Second look at socialized lawyers?

Further to yesterday’s point about how a complicated mass of laws can be used to smack down citizens who find themselves in violation of rules they never knew existed, conservative writer Mark Steyn has been embroiled in a years-long legal battle with Dr. Michael Mann, inventor of the phony “hockey stick” graph that has been so integral to the Church of Global Warming’s theology.  

Steyn, laboring under the mistaken impression that Americans have some sort of “freedom of speech,” wrote something Mann decided was insulting.  The global warming movement’s propensity to “win” arguments by suppressing dissent led to a grueling, fantastically expensive courtroom struggle… or, really, more of a courtroom pre-struggle, because after years of work and over a million dollars in total legal expenses, they’re essentially still arguing over whether to have the actual trial at all.  Among other darkly amusing episodes in this farce was Mann falsely claiming to be a Nobel laureate, and suggesting that insulting a Nobel laureate was inherently worse than saying something bad about lesser creatures, as though Nobel prizes emit some sort of radiation that dissolves the First Amendment on contact.

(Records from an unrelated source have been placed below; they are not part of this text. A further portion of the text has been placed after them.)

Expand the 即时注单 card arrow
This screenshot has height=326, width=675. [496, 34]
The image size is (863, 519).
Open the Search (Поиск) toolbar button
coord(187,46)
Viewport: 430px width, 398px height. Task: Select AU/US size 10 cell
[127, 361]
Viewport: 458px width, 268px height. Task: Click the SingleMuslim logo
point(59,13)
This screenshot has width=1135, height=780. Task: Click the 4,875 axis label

Steyn discusses the history of the case here.  As he often remarks, “the process is the punishment.”  He made it this far through the process because he had the support of the magazine he wrote for, National Review, but now the case (and some subsequent comments Steyn made about it) have caused a rift between the writer and his publisher.  He’s on his own from here on out, which has led him to contemplate the long-resisted step of opening a legal defense fund.  

While discussing that possibility in a post on Saturday night, he quotes a remarkable statistic from Conrad Black: “The US has 5 percent of the world’s population, 25 percent of the world’s incarcerated people, and 50 percent of the world’s lawyers, who invoice almost 10 percent of US GDP (around $1.4 trillion annually.)

How often have we heard such statistical comparisons offered as one of the reasons we had to nationalize the health insurance industry?  (You’ll very soon be hearing the even worse percentages consumed on health insurance due to the failure of ObamaCare as a reason for fully nationalizing medicine itself.)  It’s risky to do anything significant in America without expensive legal representation.  You really need to pay for that legal protection in advance, hiring a law firm to advise you on everything you do or say – lest you find yourself abruptly hauled into court for, say, improperly bundling a laughably small amount of money for a friend’s nearly-hopeless political campaign.  You really want to pay some lawyers to review every square inch of your paperwork first, so you don’t get busted for doing 59 in a 55-mph campaign-finance zone in your little compact car, while huge semi trucks full of political cash blast past you at a hundred miles an hour without the cops batting an eye.

Where are the calls to offer Americans relief from the excessive burden of legal costs, which is currently gobbling up ten percent of our national Gross Domestic Product?  Where’s Barack Obama to castigate those greedy lawyers, the way he once accused doctors of being tonsil-thieving profiteers?  

Of course, we don’t want to fully nationalize the legal profession, because we know what would happen: legal fees would eat up even more of our GDP, but now the lawyers would be “free,” paid with bags of freshly printed deficit cash, which would become part of the nation’s vast, featureless porridge of debt, which would sour into inescapable demands for higher taxes when the socialists decided to slip on their absurd “deficit hawk” costumes in a few years.  But lack of access to affordable legal care is clearly hurting Americans, especially those with pre-existing legal conditions.  I can’t think of many ObamaCare arguments that couldn’t be easily adapted into a case for strict mandates to bring those costs down.

Or, of course, we could simply reduce the size of government and the crushing burden of our legal code.  But that’s just crazy talk, right?